● SOURCE PASSAGE
International Outlook. The outlook for countries outside of the U.S. is mostly positive in the medium to long term, but less so in the short term, particularly the EM countries. In Europe, growth has picked up, core inflation remains low, and monetary policy is still accommodative. However, geopolitical risks remain with populism still alive, as demonstrated by the recent events and volatility in Italy and England. For EMs, the aforementioned elevated U.S. growth, and interest rates have caused the USD to appreciate. This has placed some strain on some EM currencies. As a result of a stronger USD, funding costs for EMs with U.S. dollar-denominated external debt has increased (Turkey and Argentina, for example) and U.S. investments appear more attractive on the margin. However, EMs broadly have higher growth rates relative to the U.S. and most other developed countries and offer the potential for greater longer-term growth.

All in all, the global economic outlook remains positive, with strong and rising growth predicted for the next couple of years. While inflation is increasing in the U.S., it is still low on a global level. This should allow the BoJ and ECB to maintain their accommodative monetary policies for the near future. While equities currently appear somewhat expensive, bonds look even more expensive.  As such, equities may continue to be well bid.

Political tensions have picked up globally, with continued populist and nationalist fervor on display including the ongoing uncertainty in the Brexit negotiations and the actions and posturing of many global leaders with respect to trade and tariffs.

Highlights of Fund Performance (Net of All Investment Costs)

● GOAL
From the international outlook passage, extract the portion between "All in all, the" and "All Investment Costs)", inclusive.

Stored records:

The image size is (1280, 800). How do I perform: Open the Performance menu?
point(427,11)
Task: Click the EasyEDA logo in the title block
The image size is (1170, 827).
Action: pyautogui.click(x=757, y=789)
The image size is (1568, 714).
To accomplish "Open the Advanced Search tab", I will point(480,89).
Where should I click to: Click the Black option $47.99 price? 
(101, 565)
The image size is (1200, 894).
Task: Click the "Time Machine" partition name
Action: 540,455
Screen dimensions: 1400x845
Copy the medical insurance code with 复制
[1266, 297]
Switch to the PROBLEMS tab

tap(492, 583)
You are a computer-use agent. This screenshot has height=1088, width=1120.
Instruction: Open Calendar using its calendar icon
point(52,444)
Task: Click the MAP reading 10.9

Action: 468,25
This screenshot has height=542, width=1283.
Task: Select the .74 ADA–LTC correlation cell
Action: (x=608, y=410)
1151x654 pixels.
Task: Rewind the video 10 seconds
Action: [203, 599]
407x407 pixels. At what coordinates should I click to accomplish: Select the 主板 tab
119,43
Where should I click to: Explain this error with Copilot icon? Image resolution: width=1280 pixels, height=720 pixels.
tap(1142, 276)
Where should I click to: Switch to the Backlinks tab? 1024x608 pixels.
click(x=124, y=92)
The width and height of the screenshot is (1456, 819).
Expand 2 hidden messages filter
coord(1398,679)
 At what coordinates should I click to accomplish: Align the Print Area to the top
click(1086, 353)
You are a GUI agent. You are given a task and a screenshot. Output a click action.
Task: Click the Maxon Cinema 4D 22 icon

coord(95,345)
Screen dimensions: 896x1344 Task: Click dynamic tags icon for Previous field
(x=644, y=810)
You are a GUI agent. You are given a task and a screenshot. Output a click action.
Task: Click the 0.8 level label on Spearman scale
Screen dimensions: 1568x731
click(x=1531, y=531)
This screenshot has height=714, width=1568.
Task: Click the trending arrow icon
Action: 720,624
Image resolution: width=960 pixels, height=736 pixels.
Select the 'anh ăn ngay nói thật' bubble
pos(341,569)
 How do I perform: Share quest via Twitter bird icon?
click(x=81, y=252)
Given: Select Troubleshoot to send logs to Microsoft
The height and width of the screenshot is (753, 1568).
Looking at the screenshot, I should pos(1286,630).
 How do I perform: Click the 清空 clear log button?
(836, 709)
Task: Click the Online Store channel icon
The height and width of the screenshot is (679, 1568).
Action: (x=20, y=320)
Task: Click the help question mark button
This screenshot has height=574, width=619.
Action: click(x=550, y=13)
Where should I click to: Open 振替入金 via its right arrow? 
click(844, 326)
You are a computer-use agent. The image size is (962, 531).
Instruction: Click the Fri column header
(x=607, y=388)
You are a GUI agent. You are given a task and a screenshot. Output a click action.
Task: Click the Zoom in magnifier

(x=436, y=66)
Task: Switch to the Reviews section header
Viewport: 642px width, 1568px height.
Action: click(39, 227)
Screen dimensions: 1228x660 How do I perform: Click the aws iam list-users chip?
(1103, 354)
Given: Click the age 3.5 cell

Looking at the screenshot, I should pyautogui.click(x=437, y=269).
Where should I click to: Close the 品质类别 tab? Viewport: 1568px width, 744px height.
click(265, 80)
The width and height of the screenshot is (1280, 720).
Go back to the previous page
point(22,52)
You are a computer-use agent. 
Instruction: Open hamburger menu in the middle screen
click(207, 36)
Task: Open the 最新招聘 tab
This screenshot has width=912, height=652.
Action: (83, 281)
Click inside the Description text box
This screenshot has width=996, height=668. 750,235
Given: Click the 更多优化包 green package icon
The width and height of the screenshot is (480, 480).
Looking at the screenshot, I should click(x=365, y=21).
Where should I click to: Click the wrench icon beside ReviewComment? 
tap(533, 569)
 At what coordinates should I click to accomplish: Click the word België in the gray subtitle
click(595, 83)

● COMPLETED EXERCISE
All in all, the global economic outlook remains positive, with strong and rising growth predicted for the next couple of years. While inflation is increasing in the U.S., it is still low on a global level. This should allow the BoJ and ECB to maintain their accommodative monetary policies for the near future. While equities currently appear somewhat expensive, bonds look even more expensive.  As such, equities may continue to be well bid.

Political tensions have picked up globally, with continued populist and nationalist fervor on display including the ongoing uncertainty in the Brexit negotiations and the actions and posturing of many global leaders with respect to trade and tariffs.

Highlights of Fund Performance (Net of All Investment Costs)